Every entry needs to be duplicated exactly.

[Material shown — start]

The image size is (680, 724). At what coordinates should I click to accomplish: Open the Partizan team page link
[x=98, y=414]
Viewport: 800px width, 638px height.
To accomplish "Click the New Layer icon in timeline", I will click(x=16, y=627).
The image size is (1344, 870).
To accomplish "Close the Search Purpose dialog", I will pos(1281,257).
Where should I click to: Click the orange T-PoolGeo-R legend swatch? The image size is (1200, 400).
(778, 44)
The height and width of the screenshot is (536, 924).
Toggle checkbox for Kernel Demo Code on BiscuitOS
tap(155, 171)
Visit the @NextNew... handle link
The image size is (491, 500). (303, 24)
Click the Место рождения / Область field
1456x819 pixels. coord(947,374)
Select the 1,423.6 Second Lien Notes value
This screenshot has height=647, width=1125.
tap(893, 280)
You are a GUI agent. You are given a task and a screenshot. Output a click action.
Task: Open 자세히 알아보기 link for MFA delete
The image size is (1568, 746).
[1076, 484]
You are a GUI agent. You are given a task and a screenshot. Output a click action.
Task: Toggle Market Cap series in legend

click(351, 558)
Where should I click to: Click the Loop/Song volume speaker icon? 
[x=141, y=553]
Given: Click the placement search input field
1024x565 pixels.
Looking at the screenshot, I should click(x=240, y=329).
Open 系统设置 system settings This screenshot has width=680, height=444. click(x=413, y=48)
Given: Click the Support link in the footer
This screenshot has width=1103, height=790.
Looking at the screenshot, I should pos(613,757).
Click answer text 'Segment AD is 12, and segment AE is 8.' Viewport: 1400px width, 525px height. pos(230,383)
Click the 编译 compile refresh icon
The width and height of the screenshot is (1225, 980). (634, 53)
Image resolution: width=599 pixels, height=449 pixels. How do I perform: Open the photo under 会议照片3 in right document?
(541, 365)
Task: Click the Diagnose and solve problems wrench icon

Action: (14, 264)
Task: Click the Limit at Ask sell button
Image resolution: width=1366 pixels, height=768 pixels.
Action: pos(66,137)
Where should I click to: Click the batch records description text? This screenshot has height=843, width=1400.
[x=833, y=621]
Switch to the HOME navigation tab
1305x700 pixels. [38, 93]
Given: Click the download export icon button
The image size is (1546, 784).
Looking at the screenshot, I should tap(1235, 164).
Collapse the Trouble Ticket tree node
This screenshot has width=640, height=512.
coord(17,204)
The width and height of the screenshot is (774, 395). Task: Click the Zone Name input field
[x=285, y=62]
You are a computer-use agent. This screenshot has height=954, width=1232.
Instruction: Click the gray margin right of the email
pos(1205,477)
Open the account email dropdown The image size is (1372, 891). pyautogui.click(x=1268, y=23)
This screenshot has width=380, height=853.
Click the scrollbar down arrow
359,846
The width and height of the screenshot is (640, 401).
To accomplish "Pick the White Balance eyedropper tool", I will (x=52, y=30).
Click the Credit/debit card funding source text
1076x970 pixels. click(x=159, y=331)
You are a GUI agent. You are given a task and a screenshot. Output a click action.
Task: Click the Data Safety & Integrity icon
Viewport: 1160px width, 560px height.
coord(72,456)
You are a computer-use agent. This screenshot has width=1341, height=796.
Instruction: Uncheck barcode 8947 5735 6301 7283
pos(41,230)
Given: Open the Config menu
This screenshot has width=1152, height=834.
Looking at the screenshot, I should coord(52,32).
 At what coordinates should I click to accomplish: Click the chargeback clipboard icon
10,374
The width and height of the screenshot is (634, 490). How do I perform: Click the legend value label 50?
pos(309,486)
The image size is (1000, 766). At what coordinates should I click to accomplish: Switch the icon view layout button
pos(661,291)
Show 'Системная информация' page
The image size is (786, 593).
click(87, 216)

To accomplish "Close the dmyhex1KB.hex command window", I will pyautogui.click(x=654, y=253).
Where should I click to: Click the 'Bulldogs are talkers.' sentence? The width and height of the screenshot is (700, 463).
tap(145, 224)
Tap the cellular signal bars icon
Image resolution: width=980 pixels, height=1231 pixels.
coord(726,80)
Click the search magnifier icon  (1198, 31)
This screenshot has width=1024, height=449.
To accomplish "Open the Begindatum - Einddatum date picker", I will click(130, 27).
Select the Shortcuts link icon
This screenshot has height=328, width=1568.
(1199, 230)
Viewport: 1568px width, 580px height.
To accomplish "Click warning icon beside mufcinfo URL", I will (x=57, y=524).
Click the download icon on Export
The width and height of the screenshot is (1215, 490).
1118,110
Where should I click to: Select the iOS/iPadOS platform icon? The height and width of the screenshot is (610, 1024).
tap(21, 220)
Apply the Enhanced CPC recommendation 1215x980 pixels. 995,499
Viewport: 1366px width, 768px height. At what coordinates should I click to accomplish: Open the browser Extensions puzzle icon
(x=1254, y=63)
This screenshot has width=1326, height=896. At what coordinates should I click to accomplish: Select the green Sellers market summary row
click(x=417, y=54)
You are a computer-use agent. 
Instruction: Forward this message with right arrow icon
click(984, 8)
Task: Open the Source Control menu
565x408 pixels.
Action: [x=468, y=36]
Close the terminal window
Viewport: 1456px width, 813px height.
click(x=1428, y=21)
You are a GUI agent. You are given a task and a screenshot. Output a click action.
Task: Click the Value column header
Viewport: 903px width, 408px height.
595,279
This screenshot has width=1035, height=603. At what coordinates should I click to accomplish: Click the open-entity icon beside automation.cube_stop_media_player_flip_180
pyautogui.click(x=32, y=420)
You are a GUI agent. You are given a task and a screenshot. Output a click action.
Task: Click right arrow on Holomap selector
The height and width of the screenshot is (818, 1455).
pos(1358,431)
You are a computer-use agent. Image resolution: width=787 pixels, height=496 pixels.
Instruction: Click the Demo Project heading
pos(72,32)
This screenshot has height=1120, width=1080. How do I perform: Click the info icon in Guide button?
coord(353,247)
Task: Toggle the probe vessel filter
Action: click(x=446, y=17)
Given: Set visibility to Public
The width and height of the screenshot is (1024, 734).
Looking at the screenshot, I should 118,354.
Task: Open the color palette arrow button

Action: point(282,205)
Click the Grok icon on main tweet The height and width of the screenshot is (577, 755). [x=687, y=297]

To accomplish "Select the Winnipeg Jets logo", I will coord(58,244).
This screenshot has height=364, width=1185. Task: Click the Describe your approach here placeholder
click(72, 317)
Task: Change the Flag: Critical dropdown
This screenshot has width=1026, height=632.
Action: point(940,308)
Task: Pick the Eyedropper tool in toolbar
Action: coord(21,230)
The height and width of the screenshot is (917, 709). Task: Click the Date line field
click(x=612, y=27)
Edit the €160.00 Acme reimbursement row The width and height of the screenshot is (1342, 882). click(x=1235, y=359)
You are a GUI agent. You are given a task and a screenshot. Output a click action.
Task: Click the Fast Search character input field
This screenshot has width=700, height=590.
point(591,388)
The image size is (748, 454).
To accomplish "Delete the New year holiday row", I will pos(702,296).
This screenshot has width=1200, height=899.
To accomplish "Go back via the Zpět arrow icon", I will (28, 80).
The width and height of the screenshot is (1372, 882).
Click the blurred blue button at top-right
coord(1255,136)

[Material shown — finish]

Response
The image size is (680, 724). At what coordinates should I click to accomplish: Open the Partizan team page link
[x=98, y=414]
Viewport: 800px width, 638px height.
To accomplish "Click the New Layer icon in timeline", I will click(x=16, y=627).
The image size is (1344, 870).
To accomplish "Close the Search Purpose dialog", I will pos(1281,257).
Where should I click to: Click the orange T-PoolGeo-R legend swatch? The image size is (1200, 400).
(778, 44)
The height and width of the screenshot is (536, 924).
Toggle checkbox for Kernel Demo Code on BiscuitOS
tap(155, 171)
Visit the @NextNew... handle link
The image size is (491, 500). (303, 24)
Click the Место рождения / Область field
1456x819 pixels. coord(947,374)
Select the 1,423.6 Second Lien Notes value
This screenshot has height=647, width=1125.
tap(893, 280)
You are a GUI agent. You are given a task and a screenshot. Output a click action.
Task: Open 자세히 알아보기 link for MFA delete
The image size is (1568, 746).
[1076, 484]
You are a GUI agent. You are given a task and a screenshot. Output a click action.
Task: Toggle Market Cap series in legend

click(351, 558)
Where should I click to: Click the Loop/Song volume speaker icon? 
[x=141, y=553]
Given: Click the placement search input field
1024x565 pixels.
Looking at the screenshot, I should click(x=240, y=329).
Open 系统设置 system settings This screenshot has width=680, height=444. click(x=413, y=48)
Given: Click the Support link in the footer
This screenshot has width=1103, height=790.
Looking at the screenshot, I should pos(613,757).
Click answer text 'Segment AD is 12, and segment AE is 8.' Viewport: 1400px width, 525px height. pos(230,383)
Click the 编译 compile refresh icon
The width and height of the screenshot is (1225, 980). (634, 53)
Image resolution: width=599 pixels, height=449 pixels. How do I perform: Open the photo under 会议照片3 in right document?
(541, 365)
Task: Click the Diagnose and solve problems wrench icon

Action: (14, 264)
Task: Click the Limit at Ask sell button
Image resolution: width=1366 pixels, height=768 pixels.
Action: pos(66,137)
Where should I click to: Click the batch records description text? This screenshot has height=843, width=1400.
[x=833, y=621]
Switch to the HOME navigation tab
1305x700 pixels. [38, 93]
Given: Click the download export icon button
The image size is (1546, 784).
Looking at the screenshot, I should tap(1235, 164).
Collapse the Trouble Ticket tree node
This screenshot has width=640, height=512.
coord(17,204)
The width and height of the screenshot is (774, 395). Task: Click the Zone Name input field
[x=285, y=62]
You are a computer-use agent. This screenshot has height=954, width=1232.
Instruction: Click the gray margin right of the email
pos(1205,477)
Open the account email dropdown The image size is (1372, 891). pyautogui.click(x=1268, y=23)
This screenshot has width=380, height=853.
Click the scrollbar down arrow
359,846
The width and height of the screenshot is (640, 401).
To accomplish "Pick the White Balance eyedropper tool", I will (x=52, y=30).
Click the Credit/debit card funding source text
1076x970 pixels. click(x=159, y=331)
You are a GUI agent. You are given a task and a screenshot. Output a click action.
Task: Click the Data Safety & Integrity icon
Viewport: 1160px width, 560px height.
coord(72,456)
You are a computer-use agent. This screenshot has width=1341, height=796.
Instruction: Uncheck barcode 8947 5735 6301 7283
pos(41,230)
Given: Open the Config menu
This screenshot has width=1152, height=834.
Looking at the screenshot, I should coord(52,32).
 At what coordinates should I click to accomplish: Click the chargeback clipboard icon
10,374
The width and height of the screenshot is (634, 490). How do I perform: Click the legend value label 50?
pos(309,486)
The image size is (1000, 766). At what coordinates should I click to accomplish: Switch the icon view layout button
pos(661,291)
Show 'Системная информация' page
The image size is (786, 593).
click(87, 216)

To accomplish "Close the dmyhex1KB.hex command window", I will pyautogui.click(x=654, y=253).
Where should I click to: Click the 'Bulldogs are talkers.' sentence? The width and height of the screenshot is (700, 463).
tap(145, 224)
Tap the cellular signal bars icon
Image resolution: width=980 pixels, height=1231 pixels.
coord(726,80)
Click the search magnifier icon  (1198, 31)
This screenshot has width=1024, height=449.
To accomplish "Open the Begindatum - Einddatum date picker", I will click(130, 27).
Select the Shortcuts link icon
This screenshot has height=328, width=1568.
(1199, 230)
Viewport: 1568px width, 580px height.
To accomplish "Click warning icon beside mufcinfo URL", I will (x=57, y=524).
Click the download icon on Export
The width and height of the screenshot is (1215, 490).
1118,110
Where should I click to: Select the iOS/iPadOS platform icon? The height and width of the screenshot is (610, 1024).
tap(21, 220)
Apply the Enhanced CPC recommendation 1215x980 pixels. 995,499
Viewport: 1366px width, 768px height. At what coordinates should I click to accomplish: Open the browser Extensions puzzle icon
(x=1254, y=63)
This screenshot has width=1326, height=896. At what coordinates should I click to accomplish: Select the green Sellers market summary row
click(x=417, y=54)
You are a computer-use agent. 
Instruction: Forward this message with right arrow icon
click(984, 8)
Task: Open the Source Control menu
565x408 pixels.
Action: [x=468, y=36]
Close the terminal window
Viewport: 1456px width, 813px height.
click(x=1428, y=21)
You are a GUI agent. You are given a task and a screenshot. Output a click action.
Task: Click the Value column header
Viewport: 903px width, 408px height.
595,279
This screenshot has width=1035, height=603. At what coordinates should I click to accomplish: Click the open-entity icon beside automation.cube_stop_media_player_flip_180
pyautogui.click(x=32, y=420)
You are a GUI agent. You are given a task and a screenshot. Output a click action.
Task: Click right arrow on Holomap selector
The height and width of the screenshot is (818, 1455).
pos(1358,431)
You are a computer-use agent. Image resolution: width=787 pixels, height=496 pixels.
Instruction: Click the Demo Project heading
pos(72,32)
This screenshot has height=1120, width=1080. How do I perform: Click the info icon in Guide button?
coord(353,247)
Task: Toggle the probe vessel filter
Action: click(x=446, y=17)
Given: Set visibility to Public
The width and height of the screenshot is (1024, 734).
Looking at the screenshot, I should 118,354.
Task: Open the color palette arrow button

Action: point(282,205)
Click the Grok icon on main tweet The height and width of the screenshot is (577, 755). [x=687, y=297]

To accomplish "Select the Winnipeg Jets logo", I will coord(58,244).
This screenshot has height=364, width=1185. Task: Click the Describe your approach here placeholder
click(72, 317)
Task: Change the Flag: Critical dropdown
This screenshot has width=1026, height=632.
Action: point(940,308)
Task: Pick the Eyedropper tool in toolbar
Action: coord(21,230)
The height and width of the screenshot is (917, 709). Task: Click the Date line field
click(x=612, y=27)
Edit the €160.00 Acme reimbursement row The width and height of the screenshot is (1342, 882). click(x=1235, y=359)
You are a GUI agent. You are given a task and a screenshot. Output a click action.
Task: Click the Fast Search character input field
This screenshot has width=700, height=590.
point(591,388)
The image size is (748, 454).
To accomplish "Delete the New year holiday row", I will pos(702,296).
This screenshot has width=1200, height=899.
To accomplish "Go back via the Zpět arrow icon", I will (28, 80).
The width and height of the screenshot is (1372, 882).
Click the blurred blue button at top-right
coord(1255,136)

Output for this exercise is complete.